In a decision everyone could have seen coming, the Supreme Court has now ruled that former president Trump, and future presidents, enjoy broad immunity from criminal prosecution provided that their actions could fairly, even arguably, be considered “official acts.”
Although cloaked in the language of a relatively narrow procedural ruling, one that sends the case back to the district court for further proceedings, it is hard to see this as anything other than raw politics, a thumb on the political scale for a candidate for the most important elected office in the nation from the highest and most powerful court in the land.
The Court has remanded the matter back to the district court to sort through the allegations contained in the criminal charges to determine which of those allegations are “official acts” and which are not. The trial judge must now make findings as to which allegations fall within this new, sweeping immunity and which are outside of it. And none of that has anything to do with the former president’s guilt or innocence with respect to any of these charges.
What is more, such proceedings could take months, at a minimum, and would certainly be appealed once again. As a result, the Court has effectively ended any hope that the former president will stand trial for the effort to overturn the results of the 2020 election in time for voters to have information as to his guilt or innocence for those charges before the 2024 election.
But delay was the name of the game for the Court in this case.
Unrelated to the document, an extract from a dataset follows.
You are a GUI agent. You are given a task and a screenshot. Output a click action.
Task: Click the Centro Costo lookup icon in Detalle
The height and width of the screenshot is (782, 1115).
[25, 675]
Last December, when the Colorado Supreme Court ruled that the former president could not appear on the ballot in the 2024 election under the Insurrection Clause of the 14th Amendment to the Constitution, the Court acted swiftly, granting oral argument in a matter of weeks and issuing a decision less than one month after that.
In this case, the Court was asked by special prosecutor Jack Smith to take the appeal directly from the district court’s order, putting it on a similarly fast track, and which it does in cases of high importance such as this. It declined to do so.
Instead, it allowed the federal appeals court for the District of Columbia to issue its ruling, which it did quickly. On Feb. 6, 2024, that court affirmed the lower court’s finding that the former president was not immune from prosecution. Once that decision was appealed, instead of hearing oral argument on an accelerated schedule similar to how it heard the Colorado case, such argument was scheduled six weeks later.
Nearly five months after the appellate court reached its ruling, on the last day of the term, the Court issued today’s ruling. In other words, the Court took nearly twice as long to consider the Trump immunity claim than it did on his ballot access claim. In one case, speed favored the former president; in the other, delay did. The Court obliged in both instances.
There was another path. It could have considered this case along the same sort of fast track on which it ruled on the Colorado case. What is more, as Justice Sotomayor pointed out her dissent that, at oral argument, Trump’s lawyer made a number of damning concessions that a range of the president’s alleged actions were clearly outside of the former president’s official acts.
“The relationship between the President and the people he serves has shifted irrevocably,” Sotomayor wrote in her dissent. “In every use of official power, the President is now a king above the law.”
The Court could have made it clear that there are allegations that are outside the scope of the president’s official acts, and the immunity claim is unavailing with respect to at least those claims. Nevertheless, the Court’s conservative majority ruled that all of the allegations must be reviewed by the district court, effectively ending any hope that the former president will face a trial on the merits for the events of Jan. 6 and related actions.
The Court did not outright say the president can shoot someone on Fifth Avenue and get away with it, or order a political rival assassinated or jailed. But if one might argue that such actions fell within a president’s official acts, like if he or she ordered the Vice President to do it, the president might just be immune from prosecution for doing so.
Instead of explicitly granting a president such authority, it did something nearly as troubling, especially in the context of an upcoming election. The majority throws up its hands and says it is in no position to review the facts of a coup attempt that unfolded in real time, on television.
“It’s not just the substance and scope of the ruling, but the manner in which they got to it, that should cause all Americans great pause.”
In a term when the conservative majority on the Court has second-guessed prosecutors, the entire administrative state, and basically anyone but themselves, it now suddenly finds some humility. Even when a litigant makes damning admissions, the majority found that it could not possibly assess the allegations as to whether they could fairly be construed as official or unofficial acts.
It’s not just the substance and scope of the ruling, but the manner in which they got to it, that should cause all Americans great pause. In an effort to appear even handed, many will see this as another example of the Court picking sides—and the fruition of Trump’s mission, when he was president and had the power to do so, to stack the court with conservative nominees to rubber-stamp his agenda.
The American people have historically placed great trust in the Court as an institution. Such trust has steadily eroded in recent years, hitting its lowest point after its decision in Dobbs v. Jackson Women’s Health Organization which overturned Roe v. Wade. Today’s decision is likely to reduce that trust even further.